Secondly, ‘forensic’ analyses of sub-samples of homes that have novel or lesser-known forms of energy demand (for instance, smart charging of electric vehicles), which could include detailed surveys, interviews, and in-depth monitoring.
And finally, ‘field laboratories’ of 100 to 200 households in which policies, technologies, business models, and other interventions can be tried out and compared to relevant control groups in the Observatory. This will allow the researchers to answer novel questions, such as: ‘How flexible is the time when people choose to charge their electric vehicles?’, or ‘Does installing a heat pump have unintended consequences such as increased tumble drying of clothes due to lower radiator temperatures?’
“In order to tackle the serious challenges facing our society such as fuel poverty, the energy cost crisis and climate change, we need accurate real-world energy consumption data combined with additional data-streams from, for example, sensors and smart home devices, to facilitate innovative research,” said professor Tadj Oreszczyn, principal investigator for the project. “EDOL is a major step forward in enabling research for public benefit using cutting edge technology and research techniques.”
The University of Oxford will lead on instrumentation and analysis, and qualitative research, overseen by Dr Philip Grünewald, from the Department of Engineering Science, and Dr Tina Fawcett, from the School of Geography and the Environment.
“EDOL will raise evidence-based policy making to a new level, by providing a scientifically rigorous demand observatory,” said Dr Grünewald. “This collaboration will be unique in providing a detailed, longitudinal resource of UK domestic energy use which will be available to scientists, industry, and policy-makers. The research will be dynamic, able to respond to a fast-moving technological and policy landscape, and will enable us to propose cost-effective smart data solutions and innovation in real-time and at scale.”

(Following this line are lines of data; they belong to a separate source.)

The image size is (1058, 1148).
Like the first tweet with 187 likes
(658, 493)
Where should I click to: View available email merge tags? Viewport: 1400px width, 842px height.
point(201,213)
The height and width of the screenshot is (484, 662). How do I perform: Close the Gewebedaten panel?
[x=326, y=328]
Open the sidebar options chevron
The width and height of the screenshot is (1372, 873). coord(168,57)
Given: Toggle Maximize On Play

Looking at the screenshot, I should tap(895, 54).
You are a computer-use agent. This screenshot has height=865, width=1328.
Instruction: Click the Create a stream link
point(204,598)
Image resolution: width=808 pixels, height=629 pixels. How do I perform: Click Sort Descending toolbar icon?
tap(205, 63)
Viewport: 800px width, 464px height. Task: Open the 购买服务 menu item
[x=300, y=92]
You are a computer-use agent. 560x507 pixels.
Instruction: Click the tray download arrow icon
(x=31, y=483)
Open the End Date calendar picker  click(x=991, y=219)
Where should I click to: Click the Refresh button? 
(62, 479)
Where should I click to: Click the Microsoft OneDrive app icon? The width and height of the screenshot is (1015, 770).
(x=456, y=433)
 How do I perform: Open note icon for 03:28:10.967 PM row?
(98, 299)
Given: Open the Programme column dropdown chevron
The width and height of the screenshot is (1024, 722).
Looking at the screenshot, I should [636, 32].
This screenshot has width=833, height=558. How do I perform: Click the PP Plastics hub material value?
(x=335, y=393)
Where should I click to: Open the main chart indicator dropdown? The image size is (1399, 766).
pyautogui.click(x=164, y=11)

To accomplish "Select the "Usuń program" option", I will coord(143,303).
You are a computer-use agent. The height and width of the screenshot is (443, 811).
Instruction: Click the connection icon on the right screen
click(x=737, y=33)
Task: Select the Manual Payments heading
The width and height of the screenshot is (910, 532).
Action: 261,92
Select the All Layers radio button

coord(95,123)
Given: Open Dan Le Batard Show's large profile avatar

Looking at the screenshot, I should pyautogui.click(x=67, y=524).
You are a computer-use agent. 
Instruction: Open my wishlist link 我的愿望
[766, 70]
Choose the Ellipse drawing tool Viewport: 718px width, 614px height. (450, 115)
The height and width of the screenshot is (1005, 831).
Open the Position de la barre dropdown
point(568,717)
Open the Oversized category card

“EDOL is a really important, long-term investment in energy demand research, which will enable us to understand current and future household energy use as never before,” commented Dr Fawcett, who will lead the social research aspect of the project. “The experiments with EDOL households will allow us to explore who benefits or loses from different social, technical, and economic energy interventions. This will help provide the evidence we need to create a just energy transition.”